The U.S. Department of Labor (USDOL) issued a proposed rule that could significantly reshape how workers are classified as employees or independent contractors under federal wage and hour laws. It was proposed on February 27, 2026 and, if finalized, the rule would rescind the 2024 Biden-era regulation and replace it with a streamlined analysis more closely aligned with the Department’s 2021 framework and longstanding federal court precedent.

The proposal is open for public comment through April 28, 2026 and may evolve before finalization.

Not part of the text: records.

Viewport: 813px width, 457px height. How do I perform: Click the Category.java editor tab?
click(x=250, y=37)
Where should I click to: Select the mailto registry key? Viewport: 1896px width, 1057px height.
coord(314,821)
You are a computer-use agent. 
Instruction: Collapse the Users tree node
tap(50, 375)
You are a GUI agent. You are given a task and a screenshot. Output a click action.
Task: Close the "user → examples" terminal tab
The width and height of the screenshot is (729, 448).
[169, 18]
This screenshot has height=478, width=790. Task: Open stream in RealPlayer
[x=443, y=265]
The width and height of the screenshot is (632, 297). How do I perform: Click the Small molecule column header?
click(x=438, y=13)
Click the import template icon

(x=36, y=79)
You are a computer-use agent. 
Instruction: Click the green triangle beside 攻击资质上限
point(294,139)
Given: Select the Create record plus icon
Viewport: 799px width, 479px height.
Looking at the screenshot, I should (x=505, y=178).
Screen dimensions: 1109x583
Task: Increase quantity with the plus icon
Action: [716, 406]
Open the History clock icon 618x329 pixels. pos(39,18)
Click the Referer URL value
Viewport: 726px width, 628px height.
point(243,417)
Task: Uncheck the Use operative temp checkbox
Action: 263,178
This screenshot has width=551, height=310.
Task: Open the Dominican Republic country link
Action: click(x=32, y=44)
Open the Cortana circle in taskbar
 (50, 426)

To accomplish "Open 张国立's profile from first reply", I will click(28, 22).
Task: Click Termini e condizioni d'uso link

Intent of the Proposed Rule

At the center of the proposal is a return to the traditional “economic reality” test. This analysis focuses on whether a worker is economically dependent on an employer (and therefore an employee) or is truly in business for themselves (an independent contractor).

The proposed rule identifies two “core factors” as most probative:

  1. The nature and degree of control over the work, and
  2. The worker’s opportunity for profit or loss based on initiative and/or investment.

Other Factors

Additional considerations include:

  • The level of skill required for the work
  • The permanence of the working relationship
  • Whether the services performed are part of an integrated unit of production

Importantly, the proposed rule emphasizes that actual working practices — not merely contractual language — will govern the analysis.

According to the Department, the objective is to provide clearer and more predictable guidance for both workers and employers while preserving protections under the Fair Labor Standards Act (FLSA). The proposed framework would also apply to statutes that incorporate the FLSA’s definition of “employ,” including the Family and Medical Leave Act (FMLA) and the Migrant and Seasonal Agricultural Worker Protection Act.

The proposal is open for public comment through April 28, 2026, and may evolve before finalization.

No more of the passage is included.